Why Mahindra Thar is not Launched in Australia?

Stellantis, the owner of Jeep moved to court in Australia against Mahindra after an ad in a newspaper appeared. The ad was a sign that the company was getting ready to launch Thar in Australia. Due to Thar's uncanny resemblance with Jeep Wrangler, Stellantis believes that it has infringed company's trademark and trade dress.

However, Mahindra has confirmed that the news of Thar launch in Australia is baseless. The Indian automaker has also agreed to give FCA (Fiat Chrysler Automobiles) a three months notice before it plans to launch Thar.

Stellantis is a global alliance between fiat Chrysler and Peugeot Citroen group.

"We're seeing very strong demand for the all-new Thar 2020 in India, therefore have no immediate plans for launch of the current variant of the Thar in markets outside India. As a result, it was pointless to engage in a litigation at this stage," a company spokesperson said. "When we decide to launch any new variant of the Thar in Australia, we will provide 90 days' notice to FCA and take all steps to protect our rights to market and sell the product. This has no bearing on our future plans in Australia as we continue to pursue expansion of our business across a number of vehicle categories."

Mahindra was earlier a licensee for assembling Jeep vehicles in India in the 1950s. However, in the recent history, the two automakers are sparring with each other too often. Last year, FCA won a crucial lawsuit against Mahindra & Mahindra in the US that blocked its strategy of importing the Roxor off road vehicle in the USA market.
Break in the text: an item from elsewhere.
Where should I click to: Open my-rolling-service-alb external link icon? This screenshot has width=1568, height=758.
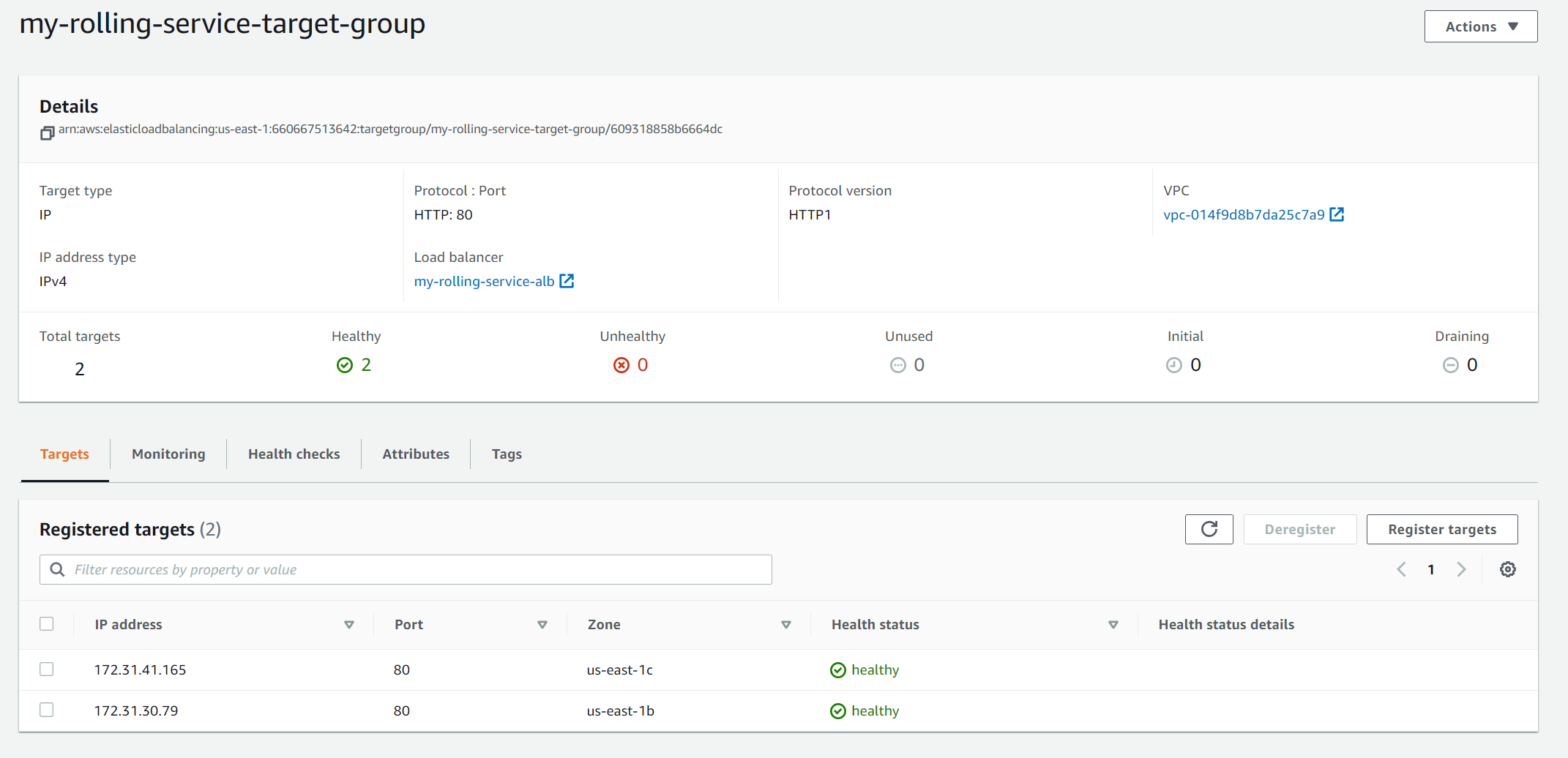(566, 280)
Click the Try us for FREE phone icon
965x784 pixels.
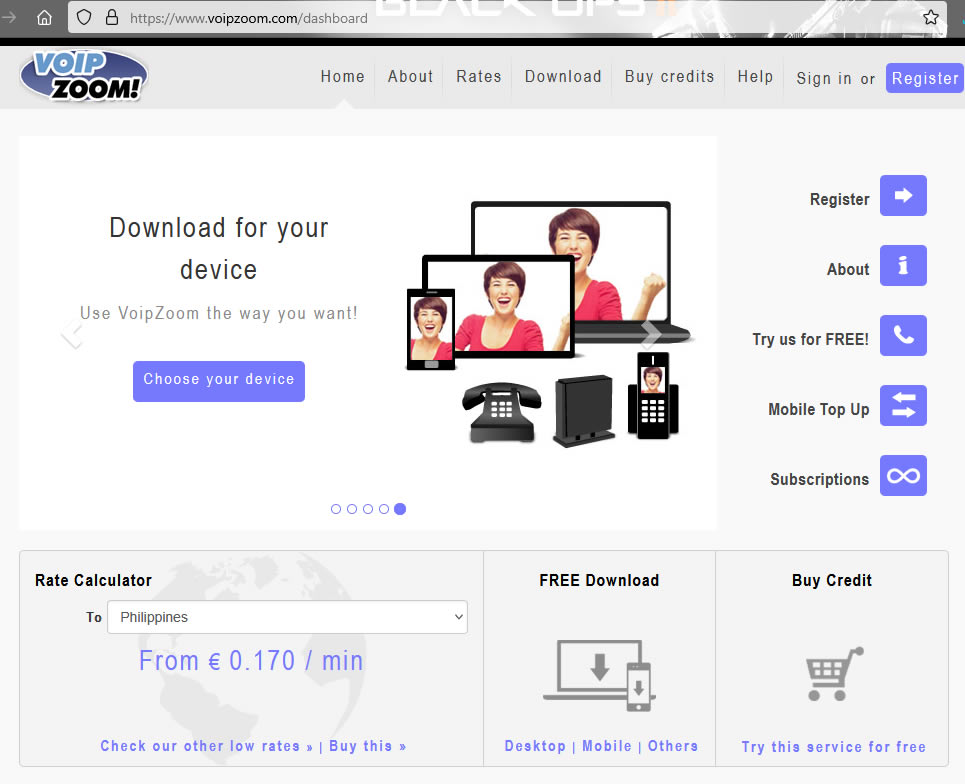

FCA convinced lawmakers that Roxor is based on the previous generation Thar and is a copy of Jeep Wrangler. Hence, it infringes on multiple trademarks of Jeep. When Mahindra launched Thar in the Indian market to stellar reviews, Stellantis ran a cheeky TVC titled "The Original" that was made to take a dig on the newly launched off-roader. FCA is clear on its stand to block entry of Mahindra Thar in all the major markets globally where it has a strong presence.

"FCA is pleased that Mahindra has conceded and undertaken that they will not import, market or sell the current Thar vehicle in Australia and will provide prior notice to FCA before bringing any future model or variant of the Thar into Australia," Stellantis said in a statement to the media. "This outcome illustrates our commitment to protect the iconic trade dress and trademarks of the Jeep brand here and overseas, and continue to engage the passion our customers and loyal Jeep community in Australia have for these iconic vehicles."